Investigations revealed an elevated white cell count (19.1 × 109/L; predominantly neutrophils) and mild thrombocytopenia (139 × 109/L). Electrolytes, amylase, renal and liver function were normal, as was fibrinogen concentration and prothrombin/activated partial thromboplastin times. Blood lactate was elevated at 5 mmol/L. Plain abdominal X-ray was unremarkable but computed tomography abdomen showed retroperitoneal fat stranding and high-density fluid surrounding the adrenal glands, in keeping with haemorrhage (Figure 1A). A random cortisol immediately following the scan was 61 nmol/L, hence intravenous hydrocortisone 50 mg tds was commenced.

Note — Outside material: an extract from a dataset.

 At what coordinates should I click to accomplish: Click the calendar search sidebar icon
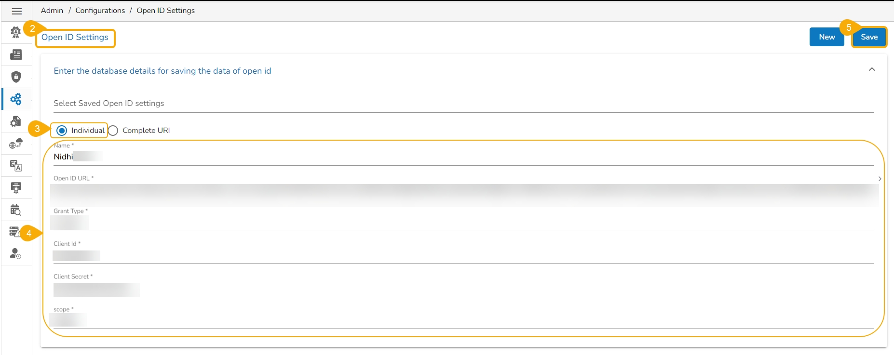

The platelet count fell profoundly over the following days to a nadir of 14 × 109/L. d-dimer concentration was markedly raised (>20,000 µg/L; normal <500) and heparin-induced thrombocytopenia (HIT) antibody screen (detecting antibodies to platelet factor 4) was positive. A diagnosis of VITT was made and treatment commenced with intravenous immunoglobulins, methylprednisolone, and the direct thrombin inhibitor argatroban. Thrombosis/emboli were subsequently noted in the sigmoid sinuses, straight sinus, and segmental pulmonary arteries, with the progression of the adrenal haemorrhage into organised haematoma. Plasma exchange was eventually undertaken on account of resistant disease, leading to improved platelet count. He was maintained on hydrocortisone 20/10 mg and fludrocortisone 100 μg od on the presumption of long-term primary adrenal insufficiency, with a view to the formal assessment of the glucocorticoid and mineralocorticoid axes as an outpatient.